Exercise
How many lines in the data below contain the string "agent"? State that number only.

Working data

══════

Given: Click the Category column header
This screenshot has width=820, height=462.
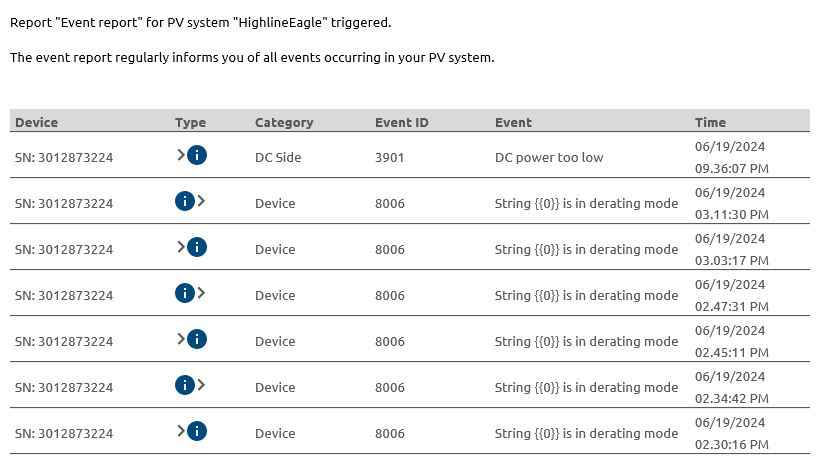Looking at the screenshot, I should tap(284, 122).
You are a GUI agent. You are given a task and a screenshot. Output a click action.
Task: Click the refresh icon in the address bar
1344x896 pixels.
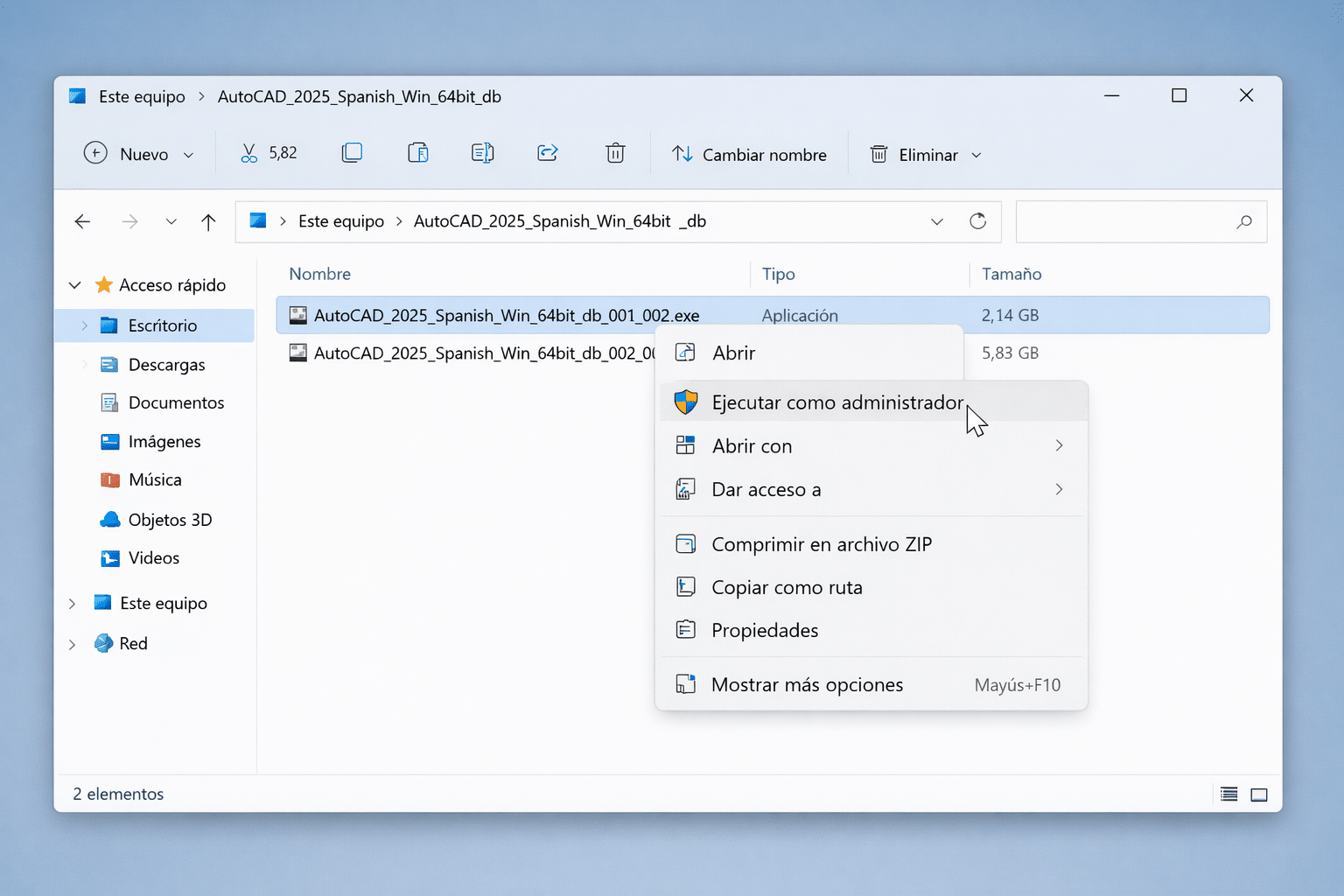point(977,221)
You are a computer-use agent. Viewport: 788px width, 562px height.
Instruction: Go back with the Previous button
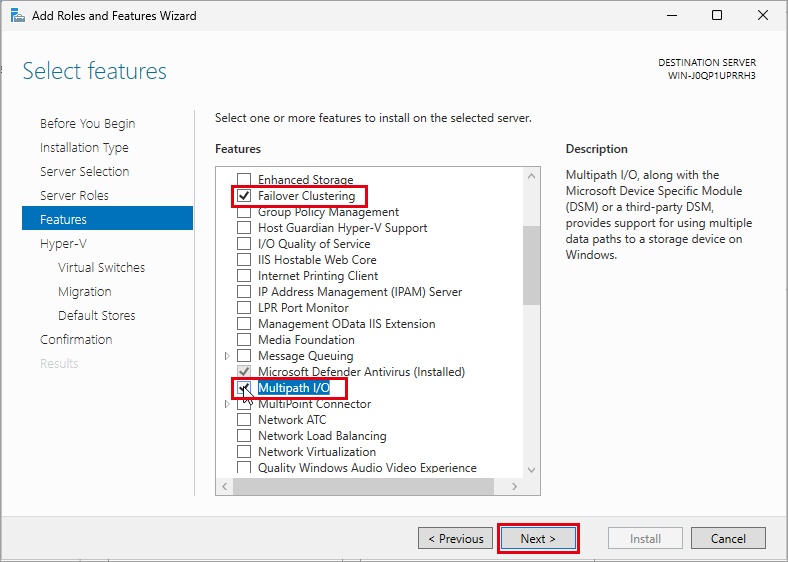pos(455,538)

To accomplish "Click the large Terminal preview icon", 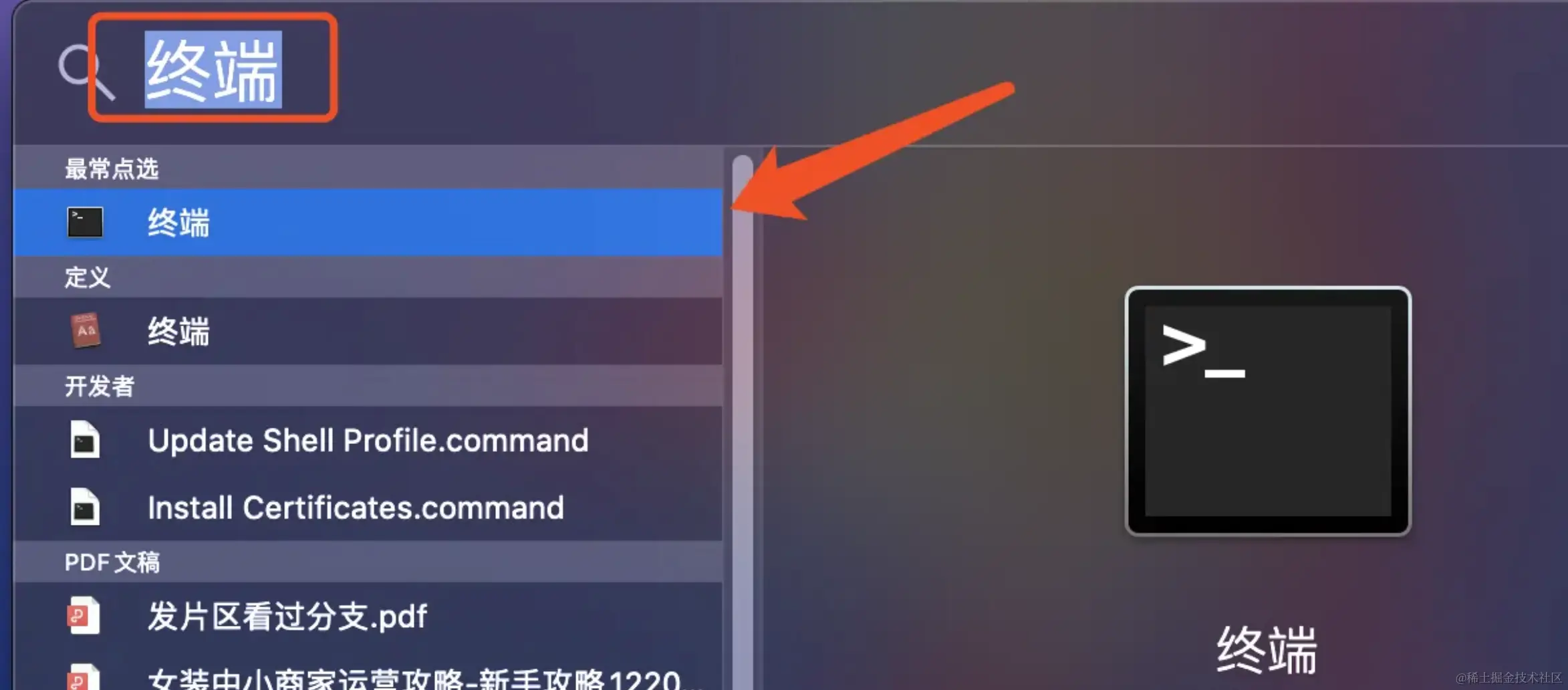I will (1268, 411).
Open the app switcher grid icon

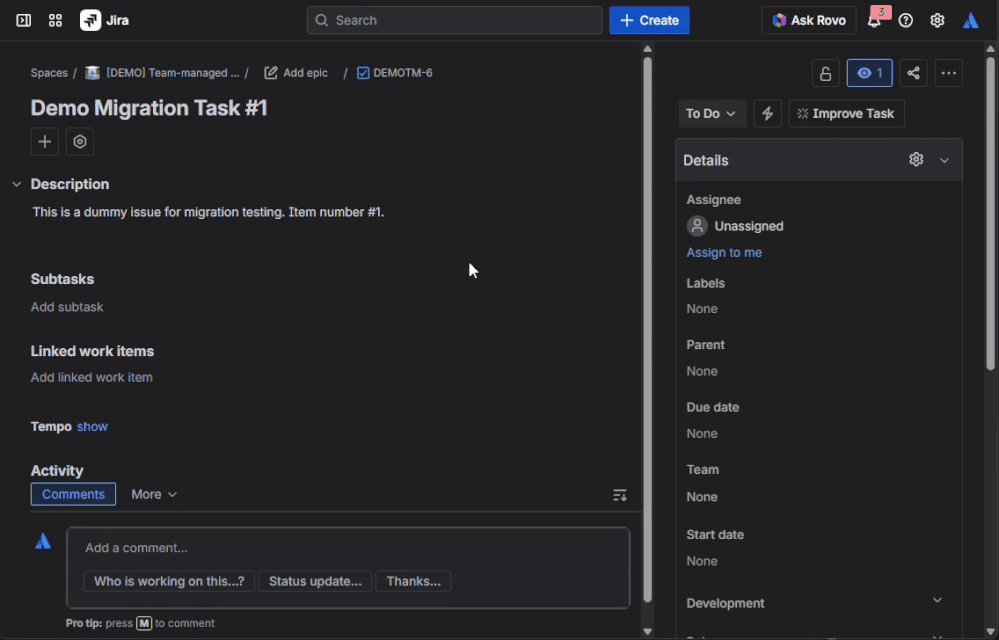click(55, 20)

══════

Output
2